## WHAT TO DO
Check every line of the entries for "beside", and copy the lines that hold it.

-- Opening Marker --

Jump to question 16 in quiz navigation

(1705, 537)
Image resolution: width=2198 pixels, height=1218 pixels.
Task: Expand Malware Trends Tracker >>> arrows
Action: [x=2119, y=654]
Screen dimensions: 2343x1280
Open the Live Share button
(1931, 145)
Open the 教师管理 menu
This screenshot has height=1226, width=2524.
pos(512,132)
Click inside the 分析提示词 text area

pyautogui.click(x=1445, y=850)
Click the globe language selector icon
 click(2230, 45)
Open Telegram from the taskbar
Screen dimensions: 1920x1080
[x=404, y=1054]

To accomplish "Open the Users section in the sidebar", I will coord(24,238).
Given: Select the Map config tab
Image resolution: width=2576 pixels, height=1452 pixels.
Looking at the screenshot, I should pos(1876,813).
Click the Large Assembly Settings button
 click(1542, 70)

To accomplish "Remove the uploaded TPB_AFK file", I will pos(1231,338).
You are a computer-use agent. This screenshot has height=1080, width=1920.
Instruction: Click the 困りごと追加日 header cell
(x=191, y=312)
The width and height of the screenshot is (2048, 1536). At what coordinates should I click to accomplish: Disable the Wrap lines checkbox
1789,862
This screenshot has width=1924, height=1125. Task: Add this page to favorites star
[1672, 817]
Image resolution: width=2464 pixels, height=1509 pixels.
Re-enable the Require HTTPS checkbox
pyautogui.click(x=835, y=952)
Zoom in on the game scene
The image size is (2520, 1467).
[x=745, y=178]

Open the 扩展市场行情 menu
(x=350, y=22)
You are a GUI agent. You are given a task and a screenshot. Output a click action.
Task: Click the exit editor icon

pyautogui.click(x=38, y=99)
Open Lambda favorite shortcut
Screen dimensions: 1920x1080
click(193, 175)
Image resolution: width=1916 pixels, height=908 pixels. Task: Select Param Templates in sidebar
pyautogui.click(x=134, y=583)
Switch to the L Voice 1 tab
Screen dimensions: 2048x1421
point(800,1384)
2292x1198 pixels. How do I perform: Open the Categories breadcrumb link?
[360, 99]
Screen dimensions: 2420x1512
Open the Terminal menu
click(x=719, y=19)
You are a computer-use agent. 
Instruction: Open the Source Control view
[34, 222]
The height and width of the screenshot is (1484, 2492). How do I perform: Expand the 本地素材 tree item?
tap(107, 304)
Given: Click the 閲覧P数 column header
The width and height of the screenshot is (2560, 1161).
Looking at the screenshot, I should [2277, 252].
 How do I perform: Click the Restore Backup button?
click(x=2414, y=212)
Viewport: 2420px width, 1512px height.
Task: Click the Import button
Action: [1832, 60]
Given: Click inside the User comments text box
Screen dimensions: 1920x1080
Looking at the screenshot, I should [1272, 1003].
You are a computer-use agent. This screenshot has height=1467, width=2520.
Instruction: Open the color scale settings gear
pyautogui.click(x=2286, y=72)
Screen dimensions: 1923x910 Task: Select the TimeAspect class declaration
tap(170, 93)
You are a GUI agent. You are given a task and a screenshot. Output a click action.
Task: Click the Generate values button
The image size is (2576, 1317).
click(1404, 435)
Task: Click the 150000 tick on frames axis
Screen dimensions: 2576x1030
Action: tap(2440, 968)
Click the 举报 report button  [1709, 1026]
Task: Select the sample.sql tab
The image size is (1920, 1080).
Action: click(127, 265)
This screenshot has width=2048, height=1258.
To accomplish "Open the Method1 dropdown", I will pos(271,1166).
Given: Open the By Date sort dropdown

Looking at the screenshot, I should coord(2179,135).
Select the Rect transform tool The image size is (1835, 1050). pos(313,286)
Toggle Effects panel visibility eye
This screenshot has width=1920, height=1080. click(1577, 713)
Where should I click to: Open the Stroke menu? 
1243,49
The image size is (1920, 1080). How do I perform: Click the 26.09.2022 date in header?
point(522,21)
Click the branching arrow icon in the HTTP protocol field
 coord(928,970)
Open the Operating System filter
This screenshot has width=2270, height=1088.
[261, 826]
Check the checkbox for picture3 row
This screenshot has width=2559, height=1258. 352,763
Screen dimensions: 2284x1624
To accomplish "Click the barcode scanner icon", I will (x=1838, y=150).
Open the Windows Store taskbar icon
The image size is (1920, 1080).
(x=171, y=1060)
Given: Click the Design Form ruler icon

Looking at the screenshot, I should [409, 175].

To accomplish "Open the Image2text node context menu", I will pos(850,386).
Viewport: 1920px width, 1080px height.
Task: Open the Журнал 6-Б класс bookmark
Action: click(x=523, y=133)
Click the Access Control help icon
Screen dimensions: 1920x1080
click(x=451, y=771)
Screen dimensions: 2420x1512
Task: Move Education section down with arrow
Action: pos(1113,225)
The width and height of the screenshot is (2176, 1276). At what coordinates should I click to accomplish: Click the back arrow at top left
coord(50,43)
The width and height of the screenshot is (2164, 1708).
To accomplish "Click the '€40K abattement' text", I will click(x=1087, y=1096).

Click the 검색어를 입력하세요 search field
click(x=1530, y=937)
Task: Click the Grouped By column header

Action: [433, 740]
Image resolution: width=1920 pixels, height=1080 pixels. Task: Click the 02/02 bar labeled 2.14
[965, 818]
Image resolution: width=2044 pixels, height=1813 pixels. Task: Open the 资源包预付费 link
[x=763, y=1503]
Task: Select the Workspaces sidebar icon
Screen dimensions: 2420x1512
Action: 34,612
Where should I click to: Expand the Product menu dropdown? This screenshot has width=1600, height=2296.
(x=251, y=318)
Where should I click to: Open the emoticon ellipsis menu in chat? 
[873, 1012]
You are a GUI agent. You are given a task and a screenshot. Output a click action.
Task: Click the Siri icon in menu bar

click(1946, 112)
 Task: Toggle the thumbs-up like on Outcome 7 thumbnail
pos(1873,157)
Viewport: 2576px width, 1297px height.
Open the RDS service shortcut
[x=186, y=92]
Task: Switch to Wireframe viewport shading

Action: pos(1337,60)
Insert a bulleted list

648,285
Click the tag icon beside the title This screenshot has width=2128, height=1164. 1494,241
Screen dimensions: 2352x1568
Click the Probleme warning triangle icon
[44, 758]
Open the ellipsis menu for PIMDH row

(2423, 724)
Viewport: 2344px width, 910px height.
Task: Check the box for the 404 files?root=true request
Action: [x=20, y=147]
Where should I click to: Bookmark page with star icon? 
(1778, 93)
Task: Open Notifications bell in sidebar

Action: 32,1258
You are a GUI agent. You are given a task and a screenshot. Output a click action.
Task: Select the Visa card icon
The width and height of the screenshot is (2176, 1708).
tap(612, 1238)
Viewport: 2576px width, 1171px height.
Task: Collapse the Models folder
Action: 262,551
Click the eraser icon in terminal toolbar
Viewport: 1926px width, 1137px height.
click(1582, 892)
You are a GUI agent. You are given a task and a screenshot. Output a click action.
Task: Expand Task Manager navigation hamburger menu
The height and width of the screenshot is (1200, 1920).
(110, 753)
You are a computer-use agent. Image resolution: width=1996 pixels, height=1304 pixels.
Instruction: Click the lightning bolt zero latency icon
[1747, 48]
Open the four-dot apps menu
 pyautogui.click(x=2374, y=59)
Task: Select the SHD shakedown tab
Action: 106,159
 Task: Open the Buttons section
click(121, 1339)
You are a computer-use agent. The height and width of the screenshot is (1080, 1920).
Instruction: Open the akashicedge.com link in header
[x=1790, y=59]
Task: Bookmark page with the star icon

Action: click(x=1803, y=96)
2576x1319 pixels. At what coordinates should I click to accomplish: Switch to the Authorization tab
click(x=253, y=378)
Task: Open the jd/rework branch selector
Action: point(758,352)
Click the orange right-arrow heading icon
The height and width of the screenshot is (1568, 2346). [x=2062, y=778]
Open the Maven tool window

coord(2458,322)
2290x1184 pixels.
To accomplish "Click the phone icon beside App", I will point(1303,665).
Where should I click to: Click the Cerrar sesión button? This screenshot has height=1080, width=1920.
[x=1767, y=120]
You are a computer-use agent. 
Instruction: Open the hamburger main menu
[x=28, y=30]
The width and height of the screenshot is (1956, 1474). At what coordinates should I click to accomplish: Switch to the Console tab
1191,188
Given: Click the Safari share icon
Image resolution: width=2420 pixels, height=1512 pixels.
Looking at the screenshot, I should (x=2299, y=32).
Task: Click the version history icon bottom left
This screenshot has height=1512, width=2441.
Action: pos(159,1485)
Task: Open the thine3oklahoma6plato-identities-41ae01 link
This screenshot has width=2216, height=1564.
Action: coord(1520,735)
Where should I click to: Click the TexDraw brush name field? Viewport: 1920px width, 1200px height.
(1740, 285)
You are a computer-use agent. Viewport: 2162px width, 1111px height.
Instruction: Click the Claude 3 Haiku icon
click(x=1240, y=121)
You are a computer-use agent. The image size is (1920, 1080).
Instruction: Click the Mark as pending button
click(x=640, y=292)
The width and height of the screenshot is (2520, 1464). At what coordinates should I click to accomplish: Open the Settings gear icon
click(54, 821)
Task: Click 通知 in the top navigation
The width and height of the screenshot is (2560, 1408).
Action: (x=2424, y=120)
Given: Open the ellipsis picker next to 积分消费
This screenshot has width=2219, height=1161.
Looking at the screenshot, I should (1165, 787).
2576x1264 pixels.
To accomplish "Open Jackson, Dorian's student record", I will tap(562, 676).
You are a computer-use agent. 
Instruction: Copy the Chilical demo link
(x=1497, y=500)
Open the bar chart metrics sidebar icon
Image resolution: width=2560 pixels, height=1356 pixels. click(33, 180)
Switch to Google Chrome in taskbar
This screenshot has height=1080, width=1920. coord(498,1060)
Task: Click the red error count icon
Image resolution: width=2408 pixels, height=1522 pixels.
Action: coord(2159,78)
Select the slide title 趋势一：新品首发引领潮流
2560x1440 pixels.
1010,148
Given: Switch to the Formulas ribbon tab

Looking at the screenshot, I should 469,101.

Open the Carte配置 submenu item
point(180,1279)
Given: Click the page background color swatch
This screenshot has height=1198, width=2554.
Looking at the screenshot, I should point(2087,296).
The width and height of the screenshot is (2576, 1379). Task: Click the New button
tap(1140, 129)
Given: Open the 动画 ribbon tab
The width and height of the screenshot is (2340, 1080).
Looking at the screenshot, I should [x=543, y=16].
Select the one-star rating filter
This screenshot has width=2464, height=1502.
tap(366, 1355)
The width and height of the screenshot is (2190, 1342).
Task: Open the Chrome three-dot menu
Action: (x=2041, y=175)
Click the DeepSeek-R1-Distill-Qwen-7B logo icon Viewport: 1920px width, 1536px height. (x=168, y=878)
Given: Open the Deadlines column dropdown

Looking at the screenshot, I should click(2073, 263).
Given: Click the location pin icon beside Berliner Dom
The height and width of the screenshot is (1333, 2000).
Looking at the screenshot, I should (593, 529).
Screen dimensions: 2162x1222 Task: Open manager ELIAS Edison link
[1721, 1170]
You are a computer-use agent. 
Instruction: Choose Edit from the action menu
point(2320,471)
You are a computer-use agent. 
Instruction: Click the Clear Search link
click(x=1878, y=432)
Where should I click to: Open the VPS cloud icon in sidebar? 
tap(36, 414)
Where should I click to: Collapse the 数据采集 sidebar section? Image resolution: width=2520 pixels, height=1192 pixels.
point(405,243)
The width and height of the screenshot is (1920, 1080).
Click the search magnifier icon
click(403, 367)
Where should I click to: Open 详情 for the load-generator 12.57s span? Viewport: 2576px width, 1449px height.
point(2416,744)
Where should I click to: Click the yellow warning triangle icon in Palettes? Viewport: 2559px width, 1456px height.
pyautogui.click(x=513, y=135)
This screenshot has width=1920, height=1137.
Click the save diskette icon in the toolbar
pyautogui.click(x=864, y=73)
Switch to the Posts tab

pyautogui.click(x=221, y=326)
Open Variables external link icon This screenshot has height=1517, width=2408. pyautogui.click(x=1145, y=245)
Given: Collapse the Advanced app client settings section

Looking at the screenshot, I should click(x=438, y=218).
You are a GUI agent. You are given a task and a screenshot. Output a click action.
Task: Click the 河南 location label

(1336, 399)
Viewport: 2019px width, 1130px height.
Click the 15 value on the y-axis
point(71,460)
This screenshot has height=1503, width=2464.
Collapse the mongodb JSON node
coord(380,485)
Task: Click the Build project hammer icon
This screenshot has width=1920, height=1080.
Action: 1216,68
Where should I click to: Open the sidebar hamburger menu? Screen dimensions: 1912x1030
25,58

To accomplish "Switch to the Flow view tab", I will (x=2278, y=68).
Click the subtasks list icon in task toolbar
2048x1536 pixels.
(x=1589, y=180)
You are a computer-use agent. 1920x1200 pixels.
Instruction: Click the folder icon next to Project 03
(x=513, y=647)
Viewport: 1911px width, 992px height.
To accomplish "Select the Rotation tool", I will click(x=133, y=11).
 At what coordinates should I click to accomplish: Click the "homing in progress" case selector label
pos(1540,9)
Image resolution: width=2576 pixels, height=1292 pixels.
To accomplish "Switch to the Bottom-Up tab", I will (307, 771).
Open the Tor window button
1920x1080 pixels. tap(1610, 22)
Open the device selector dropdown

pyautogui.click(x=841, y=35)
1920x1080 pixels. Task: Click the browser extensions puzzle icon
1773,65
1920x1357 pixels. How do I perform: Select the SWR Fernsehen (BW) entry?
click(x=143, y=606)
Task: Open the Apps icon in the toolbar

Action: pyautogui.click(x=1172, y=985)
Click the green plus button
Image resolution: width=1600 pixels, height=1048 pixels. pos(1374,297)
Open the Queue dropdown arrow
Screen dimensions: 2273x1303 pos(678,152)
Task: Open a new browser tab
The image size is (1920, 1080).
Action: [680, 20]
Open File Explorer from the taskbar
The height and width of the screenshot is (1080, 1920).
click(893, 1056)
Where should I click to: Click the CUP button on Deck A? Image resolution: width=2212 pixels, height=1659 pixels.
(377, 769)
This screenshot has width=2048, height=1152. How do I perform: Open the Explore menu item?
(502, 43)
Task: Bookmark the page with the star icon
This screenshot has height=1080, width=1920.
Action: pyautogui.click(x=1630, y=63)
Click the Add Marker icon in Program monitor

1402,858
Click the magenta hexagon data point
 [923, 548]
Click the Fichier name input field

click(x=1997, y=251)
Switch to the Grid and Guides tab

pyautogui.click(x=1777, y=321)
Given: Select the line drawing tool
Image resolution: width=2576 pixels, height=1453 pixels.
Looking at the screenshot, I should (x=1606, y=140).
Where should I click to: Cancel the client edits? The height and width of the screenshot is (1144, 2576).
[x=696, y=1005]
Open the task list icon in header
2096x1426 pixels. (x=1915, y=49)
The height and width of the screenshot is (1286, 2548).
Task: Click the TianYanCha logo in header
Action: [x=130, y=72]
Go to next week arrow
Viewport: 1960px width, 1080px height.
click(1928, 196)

-- Closing Marker --

## RESULT
Click the tag icon beside the title This screenshot has width=2128, height=1164. 1494,241
To accomplish "Click the phone icon beside App", I will point(1303,665).
Given: Click the location pin icon beside Berliner Dom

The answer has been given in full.